Provavelmente, haverá mais ênfase em uma diplomacia bilateral (entre pares de Estados) do que em uma multilateral - e isso pode fazer com que as relações internacionais se pareçam mais com o que havia no século 19.

Porter argumenta que "estamos nos movendo desconfortavelmente e despreparados para uma diplomacia mais 'normal' historicamente, em que grandes potências competem e colaboram simultaneamente".

A relação entre os presidentes turco, Reccep Tayip Erdogan, e russo, Vladimir Putin, é um exemplo interessante desta fase pós-ideológica dos assuntos de Estado.

Ele passaram de um estágio de confronto e sanções econômicas após a Turquia abater um jato russo para uma cooperação estratégica na Síria em 2016, depois de um encontro para aparar as arestas entre os dois países realizado na Rússia.
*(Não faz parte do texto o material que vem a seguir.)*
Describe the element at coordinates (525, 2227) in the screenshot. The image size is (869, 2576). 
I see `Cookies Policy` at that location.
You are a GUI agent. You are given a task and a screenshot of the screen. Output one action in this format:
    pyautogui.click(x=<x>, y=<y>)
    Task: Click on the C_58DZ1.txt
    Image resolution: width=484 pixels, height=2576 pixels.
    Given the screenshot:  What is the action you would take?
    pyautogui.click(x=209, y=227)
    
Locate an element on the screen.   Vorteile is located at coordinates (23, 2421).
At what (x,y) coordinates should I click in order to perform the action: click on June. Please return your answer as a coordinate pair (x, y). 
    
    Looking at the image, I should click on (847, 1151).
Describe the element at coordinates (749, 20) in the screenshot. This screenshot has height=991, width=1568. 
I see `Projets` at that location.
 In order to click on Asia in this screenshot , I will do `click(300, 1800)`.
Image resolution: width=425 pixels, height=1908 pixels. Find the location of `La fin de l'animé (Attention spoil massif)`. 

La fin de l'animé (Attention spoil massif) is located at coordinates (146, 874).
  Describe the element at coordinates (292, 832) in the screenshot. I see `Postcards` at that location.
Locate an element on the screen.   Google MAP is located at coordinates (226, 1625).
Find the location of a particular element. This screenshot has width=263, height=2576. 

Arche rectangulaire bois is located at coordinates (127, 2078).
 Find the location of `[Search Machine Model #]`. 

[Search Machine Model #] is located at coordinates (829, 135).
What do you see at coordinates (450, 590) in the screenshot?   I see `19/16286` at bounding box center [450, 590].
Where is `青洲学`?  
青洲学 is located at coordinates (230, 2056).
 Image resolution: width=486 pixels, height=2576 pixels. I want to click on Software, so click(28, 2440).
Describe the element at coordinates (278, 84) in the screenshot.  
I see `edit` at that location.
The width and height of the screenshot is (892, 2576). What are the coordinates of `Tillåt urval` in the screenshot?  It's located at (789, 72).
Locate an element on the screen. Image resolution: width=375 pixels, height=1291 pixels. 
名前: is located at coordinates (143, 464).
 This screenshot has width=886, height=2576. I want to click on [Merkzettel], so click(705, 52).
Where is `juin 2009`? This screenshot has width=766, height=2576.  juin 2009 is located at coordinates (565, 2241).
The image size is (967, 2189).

Mas conseguirão os países europeus e os Estados Unidos, com sua tradição democrática e grupos de interesses conflitantes, ser tão ágeis quanto líderes com poderes autocráticos?

Fraser acredita que "leis, organizações, tratados e outras 'regras do jogo' continuarão a ser essenciais, mas tomarão novas formas, em contínua mutação dentro dos parâmetros geralmente aceitos por boa parte do mundo para que tenham alguma credibilidade".

Na situação atual, as sociedades ocidentais estão em ligeira desvantagem: elas respeitam decisões internacionais, enquanto Rússia e China dizem que podem ignorá-las, como o Kremlin fez com a crise na Crimeia, além de Pequim na disputa com as Filipinas.

Em muitos casos, suas forças armadas renunciaram ao uso de bombas e minas - armas amplamente usadas pela Síria e a Rússia nos últimos meses; e a habilidade do Ocidente de responder à altura a ataques cibernéticos russos ou com qualquer caráter político é limitada, e, de qualquer maneira, seria um uso questionável se aplicado contra países em que há um amplo controle sobre a mídia.

Acrescente isso às tensões criadas pela estagnação econômica, o protecionismo e a retórica populista e você terá de se perguntar seriamente se os clubes internacionais nos quais nossa noção de "Ocidente" está baseada, como a OTAN e a União Europeia, serão capazes de sobreviver a 2017 da forma como existem hoje.

Uma série de eleições na Itália, na Holanda, na França e na Alemanha podem representar um grande teste para o bloco europeu e, especialmente, o euro.

Quanto à OTAN, Trump já sugeriu que proteções conferidas pelos Estados Unidos no futuro dependerão de os aliados europeus aumentarem sua contribuição financeira.

E, deixando claro que as ressalvas à garantia de ajuda de outrora não é unilateral, a chanceler alemã Angela Merkel indicou que qualquer cooperação futura com os americanos dependerá do "respeito" de Washington "à lei e à dignidade humana".

Nesse período de mudanças, haverá oportunidades e perigos.

A questão agora é se países ocidentais podem tirar proveito disso e comandar o desenrolar dos eventos ou se simplesmente ficarão a mercê deles.